Exercise task: Reproduce the rows below, from the line containing "The width and height of the screenshot is (744, 420)." through the line containing "tap(123, 54)", with both lines included and every character unchanged.

___ Dataset excerpts

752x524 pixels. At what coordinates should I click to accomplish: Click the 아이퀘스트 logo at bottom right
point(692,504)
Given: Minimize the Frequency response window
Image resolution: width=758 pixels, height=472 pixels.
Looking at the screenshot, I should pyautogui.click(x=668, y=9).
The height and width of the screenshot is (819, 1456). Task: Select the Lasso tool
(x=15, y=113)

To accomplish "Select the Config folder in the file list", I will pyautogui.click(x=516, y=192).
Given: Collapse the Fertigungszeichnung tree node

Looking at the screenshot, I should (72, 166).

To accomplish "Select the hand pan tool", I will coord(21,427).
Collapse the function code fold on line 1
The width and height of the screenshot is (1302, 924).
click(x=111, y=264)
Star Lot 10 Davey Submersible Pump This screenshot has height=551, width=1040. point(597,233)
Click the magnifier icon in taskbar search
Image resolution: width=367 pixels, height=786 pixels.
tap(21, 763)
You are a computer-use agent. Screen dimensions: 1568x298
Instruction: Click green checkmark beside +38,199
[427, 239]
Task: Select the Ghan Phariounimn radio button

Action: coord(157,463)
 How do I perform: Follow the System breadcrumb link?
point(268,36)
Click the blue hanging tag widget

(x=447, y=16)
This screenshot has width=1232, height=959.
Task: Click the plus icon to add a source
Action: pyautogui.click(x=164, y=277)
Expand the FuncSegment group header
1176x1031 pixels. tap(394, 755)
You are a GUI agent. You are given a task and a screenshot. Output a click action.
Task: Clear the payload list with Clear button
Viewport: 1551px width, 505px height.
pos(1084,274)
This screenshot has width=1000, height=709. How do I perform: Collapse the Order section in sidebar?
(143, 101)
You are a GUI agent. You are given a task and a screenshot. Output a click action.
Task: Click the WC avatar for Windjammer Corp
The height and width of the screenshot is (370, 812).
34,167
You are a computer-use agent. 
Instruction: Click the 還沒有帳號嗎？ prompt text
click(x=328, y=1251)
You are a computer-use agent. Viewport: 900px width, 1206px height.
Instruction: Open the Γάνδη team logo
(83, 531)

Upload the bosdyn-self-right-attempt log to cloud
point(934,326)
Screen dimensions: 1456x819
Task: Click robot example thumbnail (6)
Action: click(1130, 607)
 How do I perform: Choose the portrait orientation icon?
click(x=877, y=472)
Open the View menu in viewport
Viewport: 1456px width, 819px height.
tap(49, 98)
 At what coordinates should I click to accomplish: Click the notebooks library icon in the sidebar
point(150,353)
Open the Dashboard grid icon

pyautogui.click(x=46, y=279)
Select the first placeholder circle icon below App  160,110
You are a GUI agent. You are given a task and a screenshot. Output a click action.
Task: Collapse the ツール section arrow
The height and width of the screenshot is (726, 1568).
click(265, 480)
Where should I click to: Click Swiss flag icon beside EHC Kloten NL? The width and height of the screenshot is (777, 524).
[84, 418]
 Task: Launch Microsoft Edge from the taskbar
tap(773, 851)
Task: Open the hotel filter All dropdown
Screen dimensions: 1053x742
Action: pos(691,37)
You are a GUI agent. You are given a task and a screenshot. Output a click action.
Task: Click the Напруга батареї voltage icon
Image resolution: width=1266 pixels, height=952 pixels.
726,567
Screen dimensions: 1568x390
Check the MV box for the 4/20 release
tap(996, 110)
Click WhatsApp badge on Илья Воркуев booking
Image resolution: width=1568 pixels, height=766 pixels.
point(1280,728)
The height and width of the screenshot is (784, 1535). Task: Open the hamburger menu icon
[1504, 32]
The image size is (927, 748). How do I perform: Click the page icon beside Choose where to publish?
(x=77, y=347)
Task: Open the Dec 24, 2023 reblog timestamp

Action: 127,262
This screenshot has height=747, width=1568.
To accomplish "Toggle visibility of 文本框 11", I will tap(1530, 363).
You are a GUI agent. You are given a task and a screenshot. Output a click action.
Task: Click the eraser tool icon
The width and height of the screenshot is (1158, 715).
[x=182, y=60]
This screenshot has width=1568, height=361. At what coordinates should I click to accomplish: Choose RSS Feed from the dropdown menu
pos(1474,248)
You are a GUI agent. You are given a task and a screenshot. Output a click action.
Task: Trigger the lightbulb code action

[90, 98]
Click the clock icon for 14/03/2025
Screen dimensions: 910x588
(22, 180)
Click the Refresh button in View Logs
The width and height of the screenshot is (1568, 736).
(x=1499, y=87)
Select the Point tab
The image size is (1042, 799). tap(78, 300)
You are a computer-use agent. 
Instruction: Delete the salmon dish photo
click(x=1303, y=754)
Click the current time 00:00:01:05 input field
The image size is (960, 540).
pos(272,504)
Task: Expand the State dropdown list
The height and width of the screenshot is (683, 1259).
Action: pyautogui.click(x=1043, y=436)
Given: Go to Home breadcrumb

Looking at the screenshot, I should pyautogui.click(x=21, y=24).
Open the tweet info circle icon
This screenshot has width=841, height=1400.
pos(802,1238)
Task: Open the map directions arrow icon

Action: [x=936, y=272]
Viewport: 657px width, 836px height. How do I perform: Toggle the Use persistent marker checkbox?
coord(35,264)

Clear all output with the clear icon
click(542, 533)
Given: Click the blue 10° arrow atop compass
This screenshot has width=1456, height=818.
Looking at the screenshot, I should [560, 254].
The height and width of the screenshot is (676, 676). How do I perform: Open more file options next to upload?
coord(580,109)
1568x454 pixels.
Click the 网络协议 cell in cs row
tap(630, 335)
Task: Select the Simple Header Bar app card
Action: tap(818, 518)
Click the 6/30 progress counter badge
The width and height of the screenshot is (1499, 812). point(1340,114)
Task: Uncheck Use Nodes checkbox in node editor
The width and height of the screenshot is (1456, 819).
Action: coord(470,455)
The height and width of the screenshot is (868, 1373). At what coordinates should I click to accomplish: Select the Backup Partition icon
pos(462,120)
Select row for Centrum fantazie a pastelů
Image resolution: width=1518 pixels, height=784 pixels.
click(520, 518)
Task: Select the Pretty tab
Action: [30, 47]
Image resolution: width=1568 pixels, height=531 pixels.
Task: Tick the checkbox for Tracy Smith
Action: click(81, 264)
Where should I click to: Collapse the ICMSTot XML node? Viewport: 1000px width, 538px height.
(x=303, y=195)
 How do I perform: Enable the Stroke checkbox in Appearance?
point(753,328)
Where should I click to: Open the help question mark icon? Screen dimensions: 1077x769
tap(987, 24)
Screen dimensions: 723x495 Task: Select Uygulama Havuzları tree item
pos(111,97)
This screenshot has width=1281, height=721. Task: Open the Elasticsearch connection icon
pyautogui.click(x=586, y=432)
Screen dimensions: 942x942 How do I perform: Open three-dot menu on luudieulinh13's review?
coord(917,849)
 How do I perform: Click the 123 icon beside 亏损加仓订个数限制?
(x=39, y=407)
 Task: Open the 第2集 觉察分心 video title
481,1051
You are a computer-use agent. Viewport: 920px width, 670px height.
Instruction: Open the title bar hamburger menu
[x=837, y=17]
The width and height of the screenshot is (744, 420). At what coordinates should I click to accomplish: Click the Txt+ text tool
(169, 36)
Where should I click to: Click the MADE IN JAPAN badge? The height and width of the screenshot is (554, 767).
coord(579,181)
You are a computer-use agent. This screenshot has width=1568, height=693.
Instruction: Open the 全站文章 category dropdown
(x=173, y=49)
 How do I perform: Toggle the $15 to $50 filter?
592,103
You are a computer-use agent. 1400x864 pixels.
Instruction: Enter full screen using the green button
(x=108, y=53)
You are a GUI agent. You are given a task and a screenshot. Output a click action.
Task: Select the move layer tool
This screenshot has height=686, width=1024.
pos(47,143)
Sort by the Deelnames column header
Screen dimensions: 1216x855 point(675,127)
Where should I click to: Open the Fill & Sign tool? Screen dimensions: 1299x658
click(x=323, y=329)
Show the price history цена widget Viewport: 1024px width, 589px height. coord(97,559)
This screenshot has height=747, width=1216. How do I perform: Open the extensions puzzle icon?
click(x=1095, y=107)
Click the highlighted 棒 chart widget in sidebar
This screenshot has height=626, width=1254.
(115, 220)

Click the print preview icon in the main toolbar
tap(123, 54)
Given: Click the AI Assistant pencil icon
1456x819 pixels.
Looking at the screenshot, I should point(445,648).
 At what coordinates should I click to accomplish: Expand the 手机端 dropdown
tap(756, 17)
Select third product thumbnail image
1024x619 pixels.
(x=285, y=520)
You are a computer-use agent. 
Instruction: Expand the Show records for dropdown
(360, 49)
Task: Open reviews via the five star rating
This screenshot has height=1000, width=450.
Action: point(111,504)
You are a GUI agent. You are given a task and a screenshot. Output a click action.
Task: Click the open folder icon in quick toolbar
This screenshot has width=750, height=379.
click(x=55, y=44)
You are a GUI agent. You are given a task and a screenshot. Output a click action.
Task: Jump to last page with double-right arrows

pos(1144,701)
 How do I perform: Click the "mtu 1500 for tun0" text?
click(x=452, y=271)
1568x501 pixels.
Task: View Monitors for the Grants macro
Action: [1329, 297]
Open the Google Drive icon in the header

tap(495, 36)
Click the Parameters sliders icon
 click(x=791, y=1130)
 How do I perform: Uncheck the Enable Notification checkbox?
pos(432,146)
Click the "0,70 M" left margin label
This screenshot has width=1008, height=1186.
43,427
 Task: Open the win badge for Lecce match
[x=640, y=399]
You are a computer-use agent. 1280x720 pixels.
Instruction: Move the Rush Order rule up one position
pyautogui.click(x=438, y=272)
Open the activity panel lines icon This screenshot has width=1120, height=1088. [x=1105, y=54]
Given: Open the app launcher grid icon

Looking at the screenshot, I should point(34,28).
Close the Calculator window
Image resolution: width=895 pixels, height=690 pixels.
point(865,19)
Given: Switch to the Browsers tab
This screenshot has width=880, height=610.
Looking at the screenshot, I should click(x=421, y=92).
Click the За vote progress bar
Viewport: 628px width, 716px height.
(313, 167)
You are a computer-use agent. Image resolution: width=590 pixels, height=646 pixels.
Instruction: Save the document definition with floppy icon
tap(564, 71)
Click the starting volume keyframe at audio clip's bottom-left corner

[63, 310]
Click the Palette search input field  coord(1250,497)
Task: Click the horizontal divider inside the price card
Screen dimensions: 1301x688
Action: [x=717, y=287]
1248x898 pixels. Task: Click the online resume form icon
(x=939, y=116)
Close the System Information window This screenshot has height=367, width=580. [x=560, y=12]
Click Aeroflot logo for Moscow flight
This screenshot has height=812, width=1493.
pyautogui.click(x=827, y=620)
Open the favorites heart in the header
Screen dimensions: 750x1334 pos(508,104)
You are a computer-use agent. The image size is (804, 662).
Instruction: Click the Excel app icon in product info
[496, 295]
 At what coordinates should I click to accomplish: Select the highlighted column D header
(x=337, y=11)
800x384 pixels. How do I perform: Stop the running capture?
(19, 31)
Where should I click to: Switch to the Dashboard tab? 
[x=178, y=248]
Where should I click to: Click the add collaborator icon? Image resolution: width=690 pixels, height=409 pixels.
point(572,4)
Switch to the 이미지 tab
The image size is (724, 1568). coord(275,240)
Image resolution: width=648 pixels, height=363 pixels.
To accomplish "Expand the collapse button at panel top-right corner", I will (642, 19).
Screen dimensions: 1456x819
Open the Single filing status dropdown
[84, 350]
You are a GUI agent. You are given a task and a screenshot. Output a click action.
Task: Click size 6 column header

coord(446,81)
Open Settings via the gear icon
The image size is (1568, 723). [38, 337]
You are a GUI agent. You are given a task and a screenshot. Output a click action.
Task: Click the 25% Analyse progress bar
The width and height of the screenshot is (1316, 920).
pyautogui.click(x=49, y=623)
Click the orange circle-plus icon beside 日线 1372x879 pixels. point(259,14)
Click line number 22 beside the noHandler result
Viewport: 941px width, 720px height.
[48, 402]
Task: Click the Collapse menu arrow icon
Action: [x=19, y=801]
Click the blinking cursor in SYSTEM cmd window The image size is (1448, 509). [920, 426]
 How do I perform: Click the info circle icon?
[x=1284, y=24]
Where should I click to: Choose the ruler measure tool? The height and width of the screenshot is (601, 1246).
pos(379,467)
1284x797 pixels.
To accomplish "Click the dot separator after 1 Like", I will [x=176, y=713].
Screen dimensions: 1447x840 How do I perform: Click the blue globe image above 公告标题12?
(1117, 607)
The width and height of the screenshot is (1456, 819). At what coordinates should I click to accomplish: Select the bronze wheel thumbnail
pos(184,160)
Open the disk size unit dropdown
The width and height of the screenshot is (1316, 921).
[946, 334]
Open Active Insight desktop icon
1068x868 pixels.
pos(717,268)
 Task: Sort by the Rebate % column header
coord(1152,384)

______

Response:
The width and height of the screenshot is (744, 420). At what coordinates should I click to accomplish: Click the Txt+ text tool
(169, 36)
Where should I click to: Click the MADE IN JAPAN badge? The height and width of the screenshot is (554, 767).
coord(579,181)
You are a computer-use agent. This screenshot has width=1568, height=693.
Instruction: Open the 全站文章 category dropdown
(x=173, y=49)
 How do I perform: Toggle the $15 to $50 filter?
592,103
You are a computer-use agent. 1400x864 pixels.
Instruction: Enter full screen using the green button
(x=108, y=53)
You are a GUI agent. You are given a task and a screenshot. Output a click action.
Task: Select the move layer tool
This screenshot has height=686, width=1024.
pos(47,143)
Sort by the Deelnames column header
Screen dimensions: 1216x855 point(675,127)
Where should I click to: Open the Fill & Sign tool? Screen dimensions: 1299x658
click(x=323, y=329)
Show the price history цена widget Viewport: 1024px width, 589px height. coord(97,559)
This screenshot has height=747, width=1216. How do I perform: Open the extensions puzzle icon?
click(x=1095, y=107)
Click the highlighted 棒 chart widget in sidebar
This screenshot has height=626, width=1254.
(115, 220)

Click the print preview icon in the main toolbar
tap(123, 54)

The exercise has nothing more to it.